Atualmente, a Oi está em seu segundo processo de proteção contra credores. (Foto: Reprodução)
A Oi divulgou nesta terça-feira (6) que o seu conselho de administração aprovou um novo plano de recuperação judicial, com previsão da obtenção de um empréstimo “superprioritário” em reais no valor de US$ 650 milhões (R$ 3,234 bilhões) e venda de participações em empresas incluindo a firma de fibra óptica V.tal.
“A companhia continua em intensas negociações, com os credores financeiros e outros credores quirografários, em relação aos termos e condições específicas de um potencial acordo vinculante de suporte à nova versão do plano de recuperação judicial”, disse a Oi em fato relevante.
“Portanto, a nova versão do plano de recuperação judicial está ainda sujeita às negociações com credores, em caso de atingimento das condições para um acordo de suporte ao plano”, afirmou a empresa.
A proposta aprovada pelo conselho inclui descontos de até 45% na dívida detida pelos credores proprietários de torres de telefonia usadas pela empresa, 60% na detida por operadores de satélite e um leilão reverso prevendo um desconto mínimo de 90%.
Conforme a proposta, ao término do processo, os acionistas atuais da Oi possuirão 20% do capital da empresa.
A empresa já foi considerada uma “campeã nacional” durante o primeiro mandato do presidente Luiz Inácio Lula da Silva, mas enfrentou uma primeira recuperação judicial em 2016, quando foi compelida a vender ativos que incluíam sua rede de telefonia móvel para as concorrentes Telefônica Brasil, TIM e Claro.
Atualmente, a Oi está em seu segundo processo de proteção contra credores.
A Oi divulgou no documento uma estimativa de que sua operação de fibra óptica, seu principal negócio atualmente, encerrou 2023 com lucro antes de juros, impostos, depreciação e amortização (Ebitda) negativo em cerca de R$ 1,3 bilhão, o que deverá transformar-se, segundo a empresa, em um resultado positivo de R$ 125 milhões em 2028.
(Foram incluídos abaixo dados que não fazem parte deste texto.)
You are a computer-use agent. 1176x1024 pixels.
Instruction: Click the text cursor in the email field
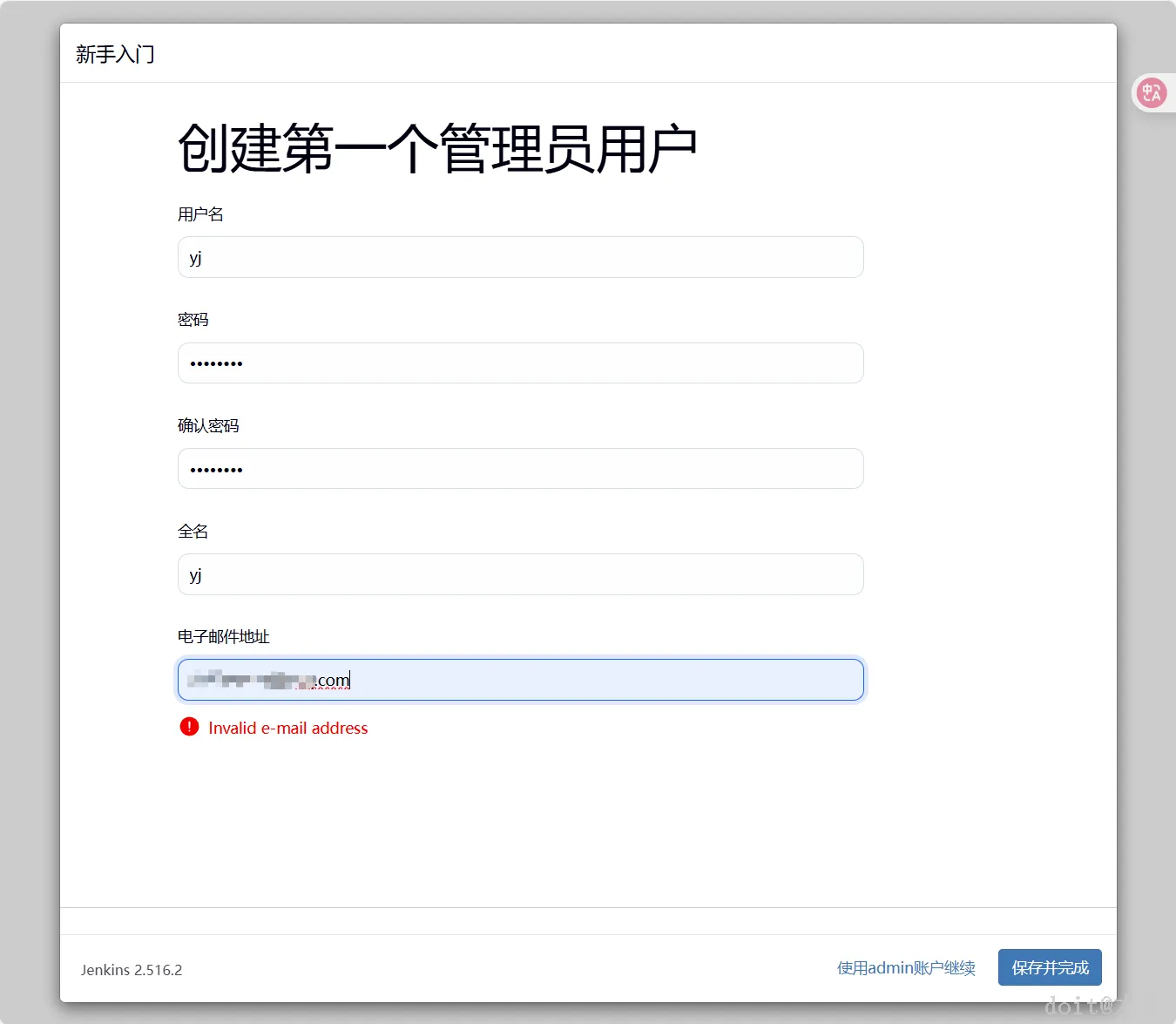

A empresa planeja expandir sua base de 4 milhões de residências conectadas com fibra óptica em 2023 para 5,6 milhões em 2028, com a receita proveniente da fibra crescendo de R$ 4,42 bilhões para R$ 6,4 bilhões no mesmo período.
Em termos consolidados, a empresa previu que a “Nova Oi” passará de uma receita líquida de R$ 9,6 bilhões em 2023 para um faturamento de R$ 9,3 bilhões em 2028, com o Ebitda “reportado” saindo de negativos R$ 409 milhões para R$ 1,4 bilhão positivo no mesmo intervalo.
Segundo a Oi, a melhoria do Ebitda será alcançada “através de maior escala do negócio de fibra, eliminação gradual do legado e iniciativas de eficiência, além do impacto de iniciativas de redução de custos em todas as unidades de negócios”.
Os números, porém, afirmou a empresa, não consideram a venda de ativos estratégicos como a ClientCo (Oi Fibra) e a V.tal.